Le chef du gouvernement, Abdelilah Benkirane, qui présidait la réunion de la commission chargée de superviser la stratégie, a relevé que les mesures prévues couvrent les différents aspects de la question de la lutte contre la corruption, notamment:
- la mise à niveau de l'aspect institutionnel et juridique,
- l'activation de la dimension prévention et répression,
- le renforcement de l'aspect éducation et sensibilisation.
M. Benkirane a affirmé, à cette occasion, la nécessité d'accorder la priorité aux mesures effectives et à fort impact sur les secteurs les plus exposés à la corruption et qui sont concernés le plus par les griefs d'insatisfaction des citoyens.
Il a appelé à accorder une importance particulière aux instruments du suivi de l'exécution de la stratégie, tant au niveau du comité de pilotage, qu'il importe d'encadrer juridiquement, qu'au niveau du comité technique, chargé du suivi et de l'assistance à l'exécution des projets de la stratégie, qu'il importe aussi de renforcer en termes d'expertise et de moyens nécessaires à l'accomplissement de ses missions.
Il a aussi rappelé le commun accord au sein de la commission sur les secteurs prioritaires les plus exposés à la corruption et sur les mesures pratiques et à effet direct et immédiat dans la lutte contre la corruption, en vertu d'un premier plan d'action, précisant les mesures envisagées, la partie chargée de chaque mesure, le calendrier, le coût, les indices d'efficience et une évaluation périodique des réalisations.
Le chef du gouvernement a également rappelé la précédente réunion restreinte du 29 juillet dernier consacrée à la présentation par chaque secteur des projets prioritaires qu'il envisage exécuter, les dates de chaque projet, ses objectifs et les résultats attendus, les indices de son suivi et son évaluation, ainsi que les ressources nécessaires à sa réalisation.
Le Maroc dispose désormais de suffisamment de références en matière de statistiques et d'études sur la corruption, a-t-il dit, soulignant que l'important consiste à identifier les meilleurs moyens et les démarches les plus efficaces pour la lutte contre ce fléau.
Les membres de la commission ont suivi une présentation détaillée du ministre délégué chargé de la Fonction publique et de la modernisation de l'administration, portant sur les différents programmes et axes de cette stratégie qui a pour objectifs:
- assurer de meilleurs services aux citoyens,
- la consécration de l'administration électronique,
- la transparence,
- l'accès à l'information,
- la bonne gouvernance au sein de la fonction publique,
- le contrôle et répression,
- une meilleure gestion des appels d'offres publics,
- la promotion de la transparence auprès des opérateurs économiques privés et de la communication.
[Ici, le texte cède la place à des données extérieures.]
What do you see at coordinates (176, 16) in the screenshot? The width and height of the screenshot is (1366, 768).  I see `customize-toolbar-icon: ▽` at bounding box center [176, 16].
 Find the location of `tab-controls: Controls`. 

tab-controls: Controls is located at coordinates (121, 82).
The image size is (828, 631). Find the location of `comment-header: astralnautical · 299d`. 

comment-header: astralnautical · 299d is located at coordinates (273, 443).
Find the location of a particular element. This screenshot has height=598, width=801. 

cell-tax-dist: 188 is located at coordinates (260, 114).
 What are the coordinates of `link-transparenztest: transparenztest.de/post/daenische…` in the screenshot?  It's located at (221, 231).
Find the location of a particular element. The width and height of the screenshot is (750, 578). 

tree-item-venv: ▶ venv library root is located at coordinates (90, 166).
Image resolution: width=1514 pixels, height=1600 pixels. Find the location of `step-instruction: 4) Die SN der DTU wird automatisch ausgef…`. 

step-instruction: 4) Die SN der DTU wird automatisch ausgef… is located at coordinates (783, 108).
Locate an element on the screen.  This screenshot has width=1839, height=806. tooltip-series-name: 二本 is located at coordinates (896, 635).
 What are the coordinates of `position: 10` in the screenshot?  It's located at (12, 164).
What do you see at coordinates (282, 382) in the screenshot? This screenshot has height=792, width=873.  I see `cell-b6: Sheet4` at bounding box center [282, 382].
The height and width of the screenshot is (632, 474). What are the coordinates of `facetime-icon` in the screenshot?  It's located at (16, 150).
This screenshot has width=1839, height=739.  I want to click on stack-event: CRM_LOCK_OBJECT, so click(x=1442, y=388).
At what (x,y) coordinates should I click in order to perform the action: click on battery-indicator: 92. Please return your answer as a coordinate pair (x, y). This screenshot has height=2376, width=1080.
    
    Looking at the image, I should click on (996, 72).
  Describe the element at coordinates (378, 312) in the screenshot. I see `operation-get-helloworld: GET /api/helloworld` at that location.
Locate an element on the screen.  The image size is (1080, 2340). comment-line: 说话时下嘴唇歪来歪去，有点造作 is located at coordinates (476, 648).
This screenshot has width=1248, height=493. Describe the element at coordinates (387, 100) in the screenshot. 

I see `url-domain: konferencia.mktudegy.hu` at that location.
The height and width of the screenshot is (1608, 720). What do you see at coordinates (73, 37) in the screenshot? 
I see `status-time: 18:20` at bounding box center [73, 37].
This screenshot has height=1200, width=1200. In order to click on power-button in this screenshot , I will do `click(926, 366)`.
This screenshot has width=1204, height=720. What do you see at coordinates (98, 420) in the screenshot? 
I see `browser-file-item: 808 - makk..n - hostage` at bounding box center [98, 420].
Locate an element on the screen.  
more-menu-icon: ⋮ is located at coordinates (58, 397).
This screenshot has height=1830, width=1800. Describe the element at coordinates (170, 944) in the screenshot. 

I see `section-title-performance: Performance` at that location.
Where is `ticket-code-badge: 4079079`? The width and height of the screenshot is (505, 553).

Des représentants de différents départements ministériels, d'administrations publiques et d'instances concernées, ont présenté pour leur part les projets prioritaires programmés pour 2016 par leurs établissements respectifs. Les membres de la commission ont également pris connaissance des divers instruments de bonne gouvernance et de suivi prévus.
La commission avait tenu sa première réunion le 22 janvier dernier, pour examiner la première mouture de cette stratégie. Le document présenté compte 239 projets et mesures, répertoriés en 10 secteurs, avec une mise en application qui s'étend sur dix ans.